© Laurence Hoenig/MSF


In 2016, we conducted the largest oral cholera vaccination campaign to be undertaken during an epidemic

Zambia has one of the world's fastest growing populations with the UN projecting that its population of 13 million will triple by 2050.

Unlike it's Angolan, Congolese and Zimbabwean neighbours, Zambia has managed to avoid war and upheaval in its post-colonial years, earning itself a reputation for political stability.

The landlocked country has experienced rapid economic growth over the last decade as Africa's second largest copper producer, after the Democratic Republic of Congo.

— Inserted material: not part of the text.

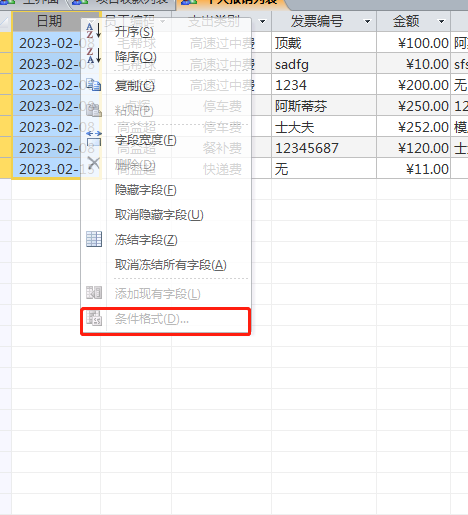Screen dimensions: 468x515
Task: Open the 金额 column filter dropdown
Action: click(441, 22)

However, its over-reliance on copper has made Zambia vulnerable to falling commodity prices.

Economic growth and major investments in the country have failed to improve the lives of most Zambians, with two-thirds still living in poverty.

Médecins Sans Frontières/Doctors Without Borders (MSF) first worked in Zambia in 1999, before handing over medical activities to the Zambian Ministry of Health (MoH) in 2013. However, we returned in 2016 in response to a cholera epidemic.

Working together with the MoH and the World Health Organisation (WHO), we conducted a large-scale vaccination campaign during the outbreak.

Although cholera is a major public health issue in Zambia, with outbreaks typically occurring during the rainy season, the epidemic in February 2016 was the first to hit the capital city, Lusaka, since 2011.

Around 1.2 million people live in overcrowded informal settlements in the city, and with such a long period between outbreaks, very few had acquired immunity to the disease at the time of the 2016 emergency.